Well, let’s compare this to other scaling factors. SPARC64 on M9000 with Oracle Database and Intels Nehalem-EX architecture and Oracle RAC. Oracle RAC realizes so called scale out, while large SMP systems like IBMs 795 or the M9000 scale up in the same box. In most cases, scaling out depends on a fast interconnect between the systems, while scaling up depends on a well scalling OS and a fast interconnect between all CPUs of the system. I also included a scale up comparison with Nehalem EX.
So, what are realistic scaling factors
Nehalem EX / Oracle RAC (scale out):
- 8 CPUs: 115300 SAPS (Certificate 2010029)
- 16 CPUs: 221020 SAPS (Certificate 2010039)
- Scaling: 1.92
- Other Oracle RAC Benchmarks with older Intel CPUs show similar scaling factors around 1.9 (Certificates 2009041, 200940, 2009039)
Nehalem EX / MS SQL (scale up)
- 4 CPU: 57270 SAPS (Certificate 2010032)
- 8 CPU: 101720 SAPS (Certificate 2010040)
- Scaling: 1.78
SPARC64VII / Oracle 10g (scale up)
- 32 CPU: 95480 SAPS (Certificate 2009038)
- 64CPU:175600 SAPS (Certifiacte 2009046)
- Scaling: 1.84
Power7 / DB2
- 16 CPU: 384330 SAPS (Certificate 2010042)
- 32 CPU: 688630 SAPS (Certificate 2010046)
- Scaling: 1.79
In my opinion, this shows two important facts:
- Scale out and scale up are never perfect. You will always get some „penalty“ for having more than one simultaneous thread running.
- The mean value in my little, no representative calculation is around 1.82 – 1.83. So being above this value suggests a good scaling factor.
There also a little indication that scaling out performed better on x86 than scaling up. I don’t want to say it is better on RISC, because I did not found benchmark results using RISC and RAC at once.
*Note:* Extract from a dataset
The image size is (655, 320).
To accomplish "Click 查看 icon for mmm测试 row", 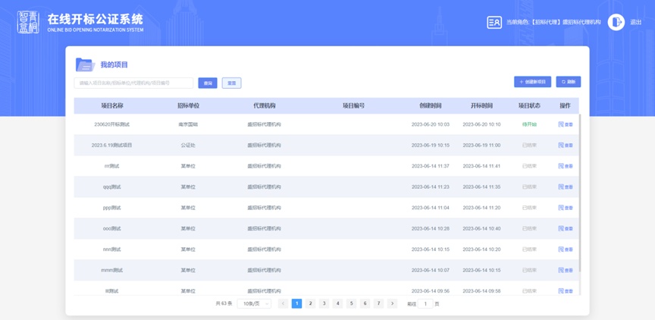I will [x=566, y=270].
At least, this figures show one thing we have expected: IBM, the perfect linear scaling you claimed in summer is … not reached yet. Maybe you should start to build a better system for your world class CPU.
Your conclusion is true, but you did not mention, that scaling becomes more complicated with the number of cpu’s and the speed of the individual cpu. So the SPARC Scale from 32 to 64 is very impressive, but since the per cpu sap is approximately one fourth of a nehalem, it’s easier to achieve. The technology for fast interconnections exists and you don’t use a slower technology just because the cpu is slower.
The better factor on scaling out than scaling up looks a bit like something has been added with the second machine. This might be memory bandwidth or io bandwidth.